MasterCard International said hackers breached the network of Atlanta-based CardSystems Solutions, which processes about $15bn annually of credit card transactions for over 100,000 small businesses in the US.
MasterCard said data on 40 million cards was compromised, 13.9 million of which bore the MasterCard brand. Visa confirmed that its cards were also compromised. CardSystems also processes American Express and Discover cards.
Both MasterCard and CardSystems claimed credit for discovering the breach. MasterCard said its own anti-fraud systems allowed it to identify a compromised payments processor.
The firm said it worked with CardSystems to remediate the security vulnerabilities in the processor’s systems. These vulnerabilities allowed an unauthorized individual to infiltrate their network and access the cardholder data.
CardSystems claimed it noticed a breach on Sunday May 22, notified the FBI the following day, and only after that notified MasterCard and Visa.
Visa gave less away, saying it was aware of a data security breach, and that it had not said anything sooner so as to not compromise the FBI investigation.
However, legislation in states such as California, which will almost certainly become federal law this year, requires companies that believe personal data on their customers has been stolen to notify those customers.
It may be mainly due to that law, and the fact that there has been a succession of security breach disclosures this year because of it, that information on the latest crack came to light at all. It may not even be the first attack on such a scale.
MasterCard said it has given CardSystems a deadline to show that its systems meet MasterCard’s security policies. CardSystems said it is completing the installation of enhanced/additional security procedures recommended by the security assessor involved in the investigation.

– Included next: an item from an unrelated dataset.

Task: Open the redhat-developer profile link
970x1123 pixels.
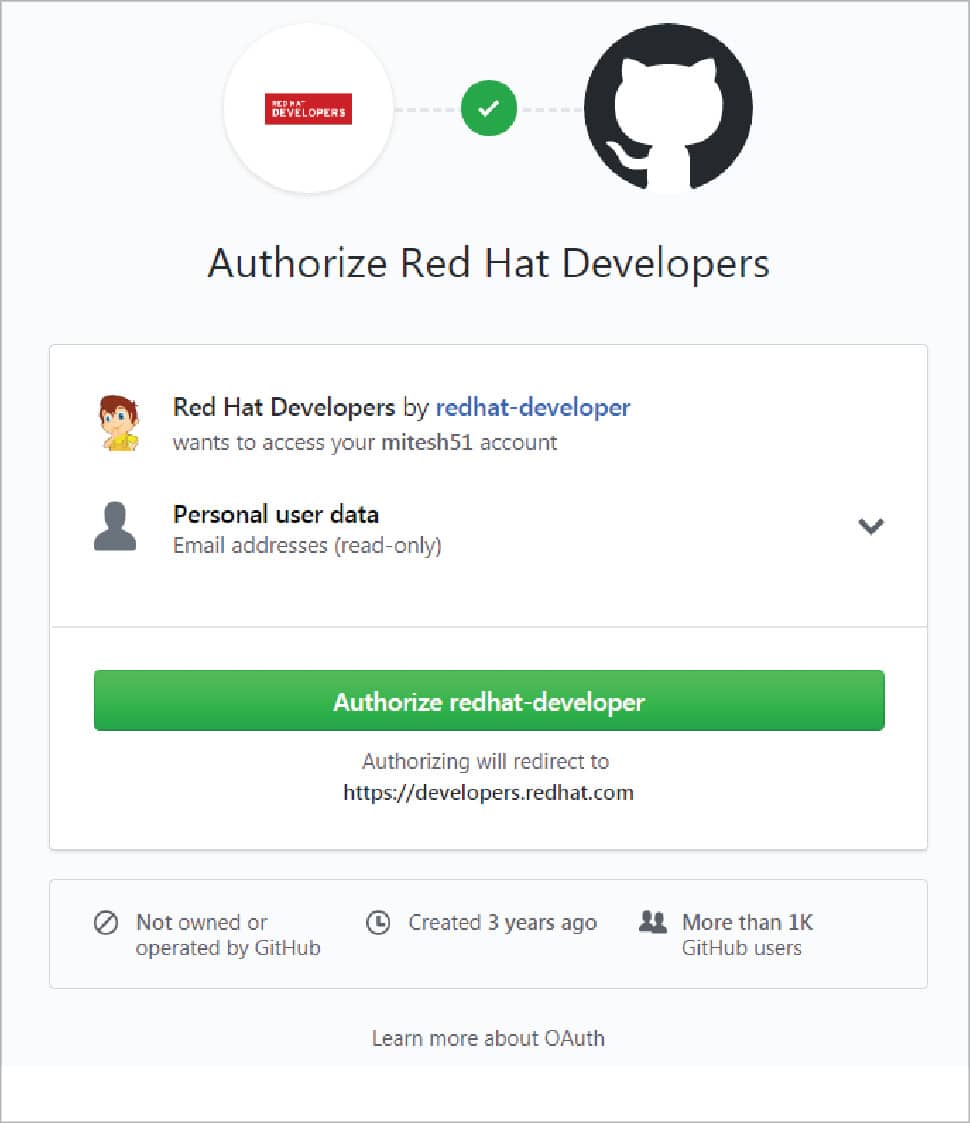Action: click(533, 407)
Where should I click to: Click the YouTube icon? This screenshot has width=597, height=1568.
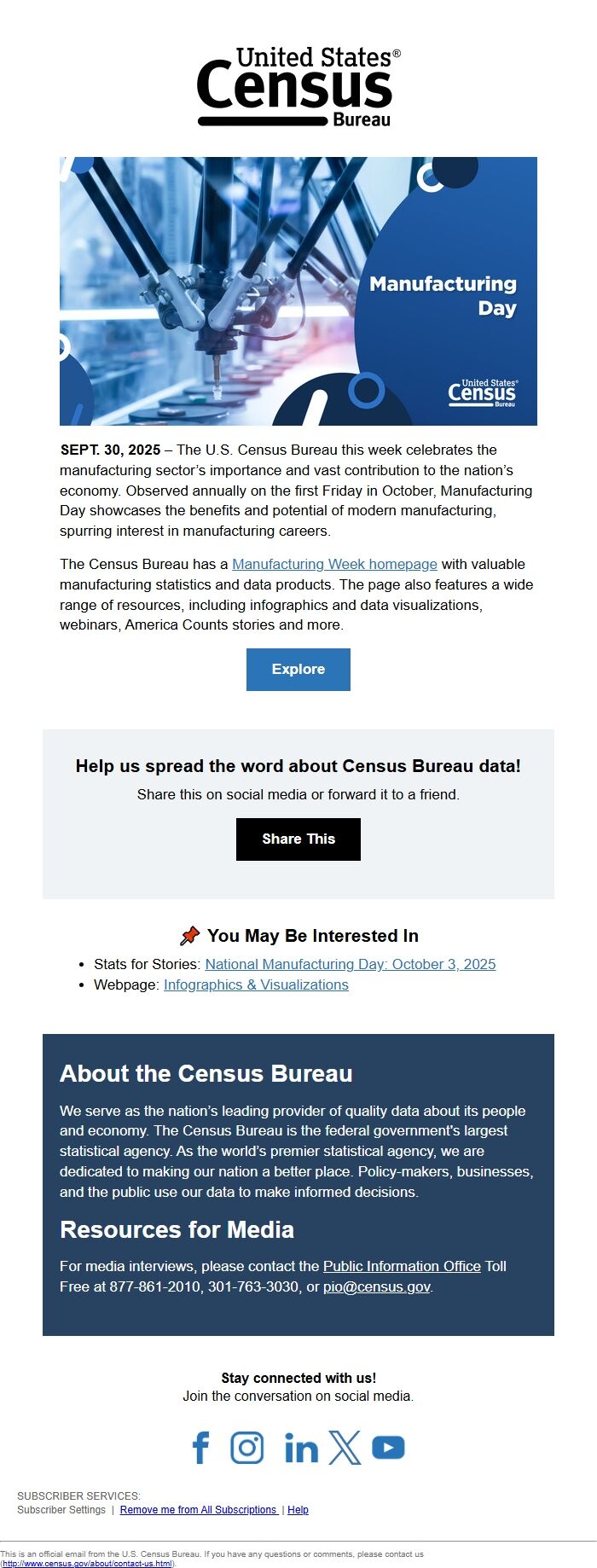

There’s no way of attaching a price tag yet to the breach. Certainly, CardSystems is incurring costs, and the credit card companies’ partners will be bearing the brunt of the support costs as blanket news coverage panics consumers.
Much of the impact will depend on what happened to the card data. Reading between the lines of MasterCard’s statement, it had already seen evidence of fraud, although that may conflict with CardSystems’ statement.
Because credit card users have a reduced exposure to fraud, the main financial damage will likely hit merchants, which will have to swallow the cost of any fraud perpetrated with the stolen data.